Strengthening Constitutional Self-Government

No Left Turns

Briefs Against Univ of Michigan

A quick perusal of the federal govt’s amicus briefs against the University of Michigan’s affirmative action policies show that Bush, Ted Olson et al. are playing to win. Notwithstanding my beef that Bush conceded the "compelling state interest" argument by accepting racial diversity as an "important goal" (a point made in his Thursday remarks and reiterated in the _Grutter_ brief), IHMO Bush will win this case 5-4 by directing the Court’s attention solely to the narrowly tailored prong of the strict scrutiny test.

In the _Grutter_ (law school) brief, Olson does this by splitting the tailoring prong into two components. As for the _Gratz_ (undergrad) brief, Lord have mercy on the University of Michigan when it becomes national news--if the Court follows the feds’ brief--that Michigan explicitly violated the _Bakke_ prohibition against quotas (i.e., seats set aside for racial minorities). As late as 1997 or 1998, twenty years after _Bakke_, the university used separate grids and tables (or cells or what have you) for minorities applicants! We all suspected many schools were doing this, but without getting hauled into court, U Michigan and many other colleges have been violating _Bakke_ with impunity.

These years (1995-1998) aside, Olson still goes after Michigan for policies in subsequent years that act as de facto quotas and that unnecessarily use race to achieve diversity when non-racial alternatives exist. I’m not sure how this last argument will hold up, esp. given how recent the high school percentage plans used in California, Texas, and Florida have been in place.

Still, I think Bush wins this one. I’m impressed. I’m not satisfied that the Supremes still think they (and the rest of govt) can decide for themselves when race is bad and when race is good in govt actions. The question is, will a victory in this case help or hinder progress in reading the Constitution as color-blind?

Discussions - 2 Comments

Funny, Rush Limbaugh (often mistaken as a Bush spokesman) has the complete opposite take as yours. To hear Rush talk about this brief, you’d think Bush 43 just pulled a very nasty Bush 41.

Given that the Democrats are seeking a replay of the first Bush downfall, this sort of "No new taxes" buffoonery on Affirmative Action may not bode well for the GOP and Mr. Bush. :(

My question is, if anyone can answer it, what constitutes a "compelling state interest?"

More specifically, is the state’s interest rooted in the Constitution (state or national), or is it rooted in previous acts of racial discrimination? Or, am I simply misunderstanding what "compelling state interest" is?

(What to work on) Which three states does the blog post name as using high school percentage plans?

[Screenshot grounding data]
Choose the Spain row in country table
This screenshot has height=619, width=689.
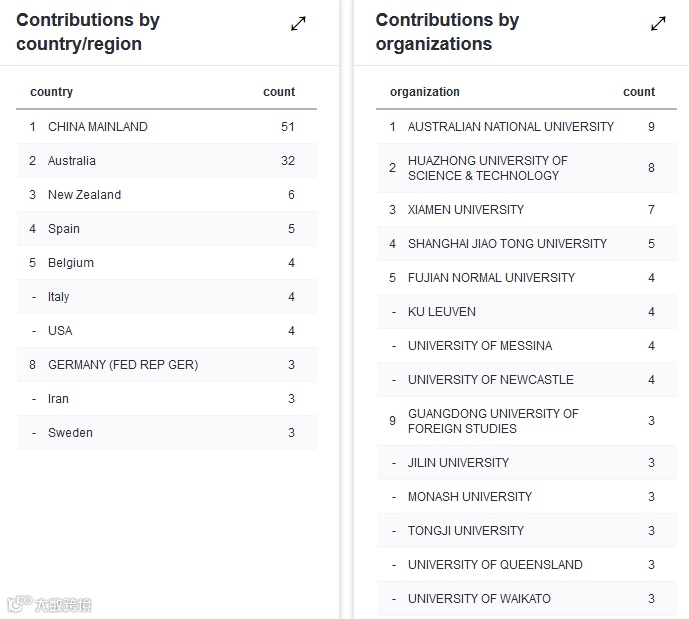pyautogui.click(x=64, y=229)
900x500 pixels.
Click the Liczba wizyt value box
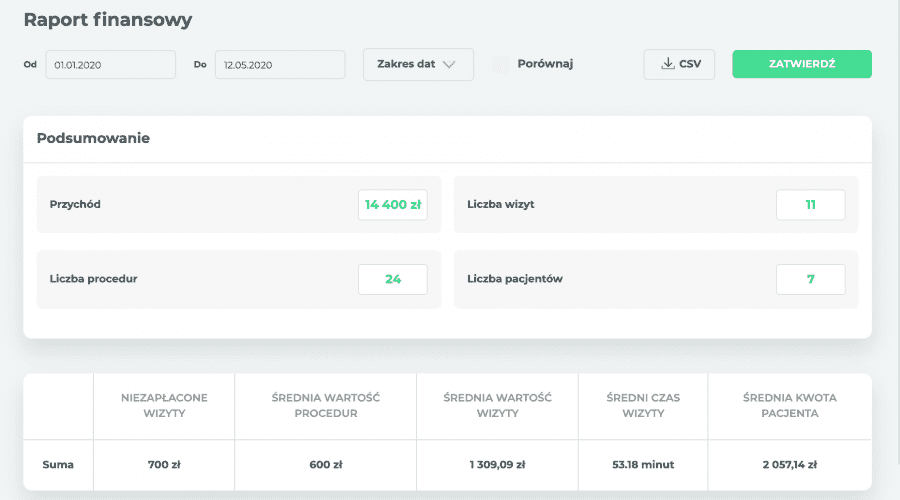coord(810,204)
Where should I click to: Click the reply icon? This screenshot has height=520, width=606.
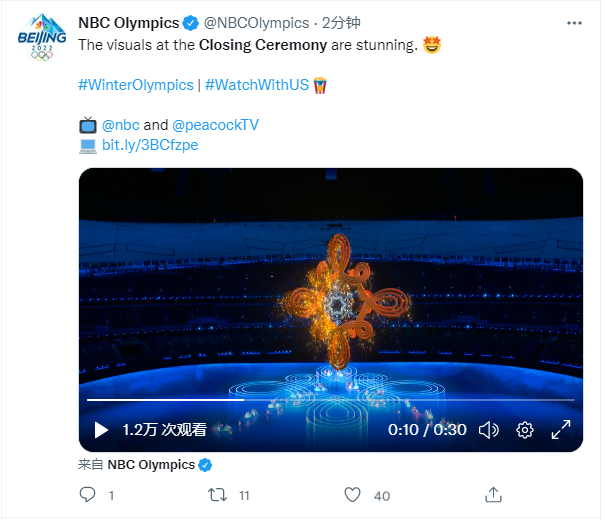[x=88, y=495]

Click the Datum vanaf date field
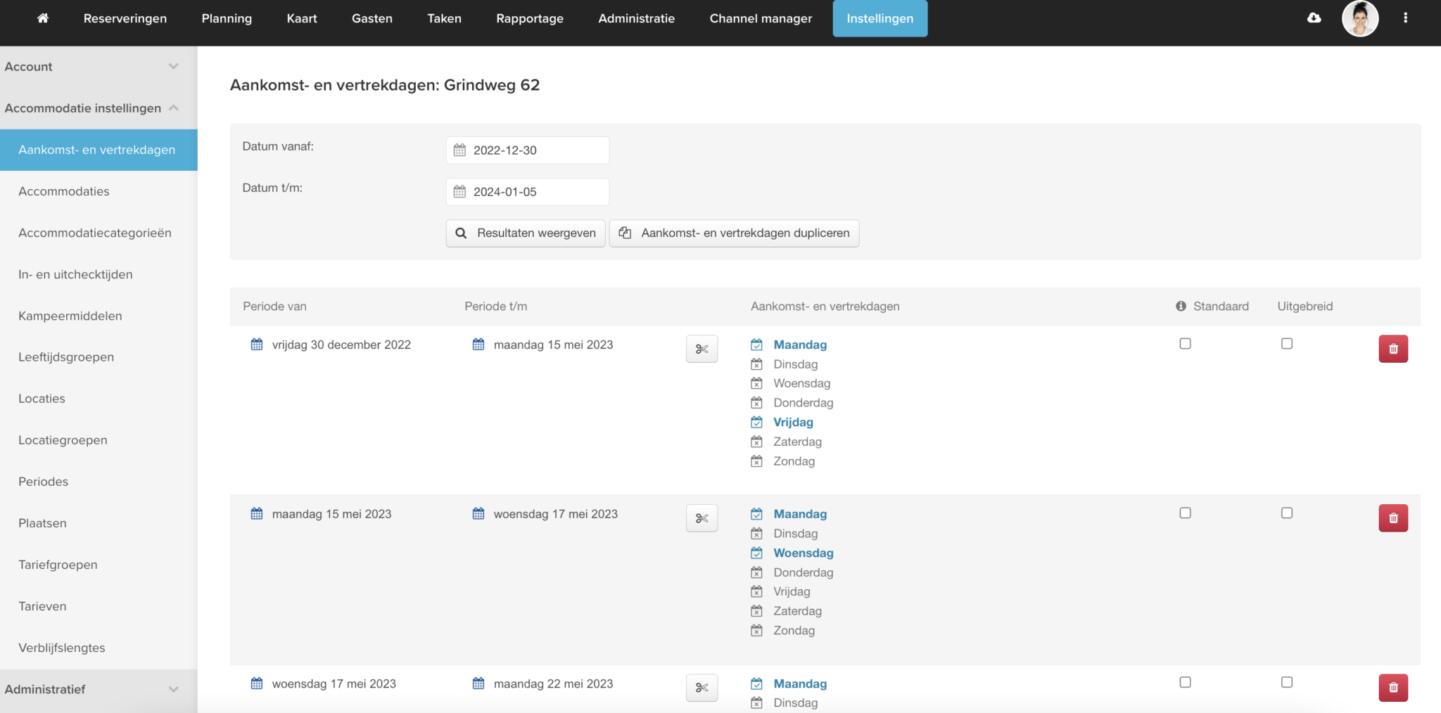(x=527, y=150)
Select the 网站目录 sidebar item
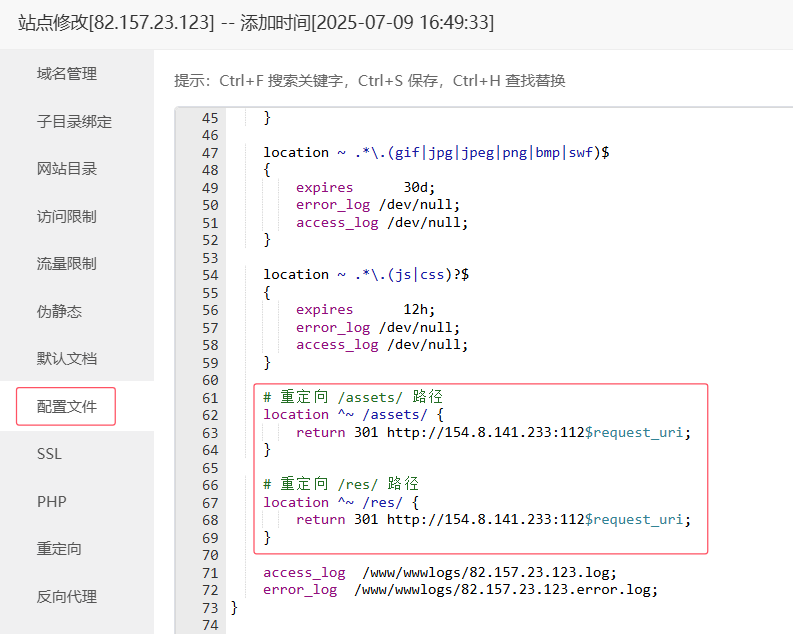Screen dimensions: 793x634 [67, 169]
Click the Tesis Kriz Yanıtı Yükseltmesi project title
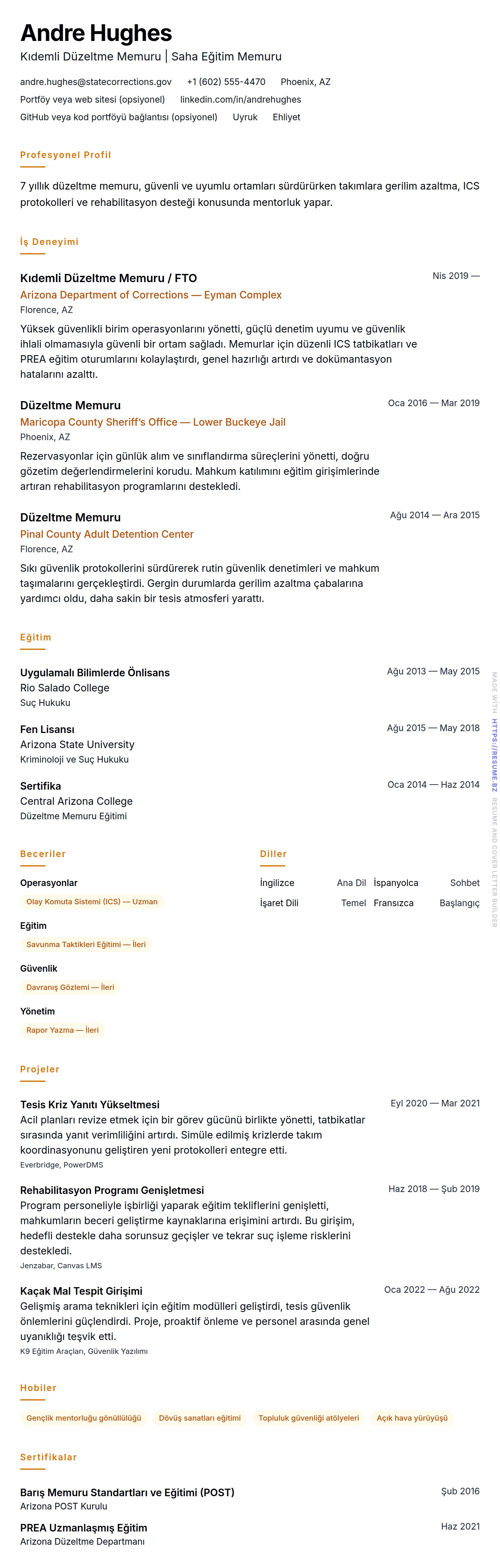This screenshot has width=500, height=1568. click(89, 1104)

(Solution below) California, Texas, and Florida.